2009-09-29 11:27 - Programming
Quite a long time ago, I read a generally good article on Coding Horror called Rainbow Hash Cracking. It's an introduction into a particular security vulnerability (rainbow tables) and the method for solving it (salting a hash). I won't go into too much detail, as that article does a fine job of explaining it.
A slightly more interesting point is this quote from Jeff (the site's author), in a comment: "You want hashes to be a prefix, not a suffix." I remembered reading this for quite some time, and only much later (after quite a bit of work) did I dig up that original reference. I went so far as to send an email to Jeff to ask why. Why should a hash be a prefix rather than a suffix? How does it matter?
Jeff admitted, shamefully, that he couldn't find his original reference either, and couldn't see why it would matter whether the salt is applied as a prefix or a suffix. At the time, I agreed.
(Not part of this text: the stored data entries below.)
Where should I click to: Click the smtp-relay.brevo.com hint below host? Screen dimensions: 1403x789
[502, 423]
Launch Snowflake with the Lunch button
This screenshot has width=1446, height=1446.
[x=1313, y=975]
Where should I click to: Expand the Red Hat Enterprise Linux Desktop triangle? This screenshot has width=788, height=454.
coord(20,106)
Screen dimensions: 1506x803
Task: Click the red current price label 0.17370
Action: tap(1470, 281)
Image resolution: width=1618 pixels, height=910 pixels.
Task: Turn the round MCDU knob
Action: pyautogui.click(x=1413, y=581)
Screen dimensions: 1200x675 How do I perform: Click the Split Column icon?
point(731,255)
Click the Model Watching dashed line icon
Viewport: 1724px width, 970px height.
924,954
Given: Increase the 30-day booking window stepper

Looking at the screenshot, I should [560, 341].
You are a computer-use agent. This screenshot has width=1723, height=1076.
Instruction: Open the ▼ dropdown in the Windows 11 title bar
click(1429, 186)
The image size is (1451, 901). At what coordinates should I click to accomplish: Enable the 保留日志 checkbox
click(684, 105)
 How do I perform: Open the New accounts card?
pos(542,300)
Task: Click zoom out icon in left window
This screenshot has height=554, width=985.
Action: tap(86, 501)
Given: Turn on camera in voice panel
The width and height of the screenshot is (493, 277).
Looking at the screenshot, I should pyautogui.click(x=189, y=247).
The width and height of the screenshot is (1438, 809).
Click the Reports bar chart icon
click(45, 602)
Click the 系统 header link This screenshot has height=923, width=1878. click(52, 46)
Much later, a cloud hosting company called Engineyard hosted a programming contest, where the goal was to come up with a phrase (within particular limitations) that had the closest SHA hash to the target phrase. Once the contest was over, the winners described how they did it. A particular pair of quotes there prove very interesting: "SHA-1 is a hash function that operates on blocks of 64 bytes at a time" and "We are not aware of any weakness of SHA-1 that would help [so] we reused the first block as often as possible, i.e. for fixed first 64 bytes vary the end".
MD5 also operates on 512 bit chunks (512 bit = 64 byte), thus it has this same limitation. Assume a secret password, phrase, document being hashed and salted which meets or exceeds a 64 byte length. Putting the salt on the end (suffix) means that the hash state up to the salt can be pre-calculated, leaving a smaller operation to calculate the remaining iterations for only the varying salt part. If, on the other hand, the salt is a prefix, then the entire hash must be run over the entire input message, for every possible salt.
An admittedly small difference. And of even less significance for small input messages (like passwords) where even message+salt is likely to fit inside 64 bytes. But those two things I read bounced around inside my skull until I came up with this explanation, and I couldn't resist writing it down.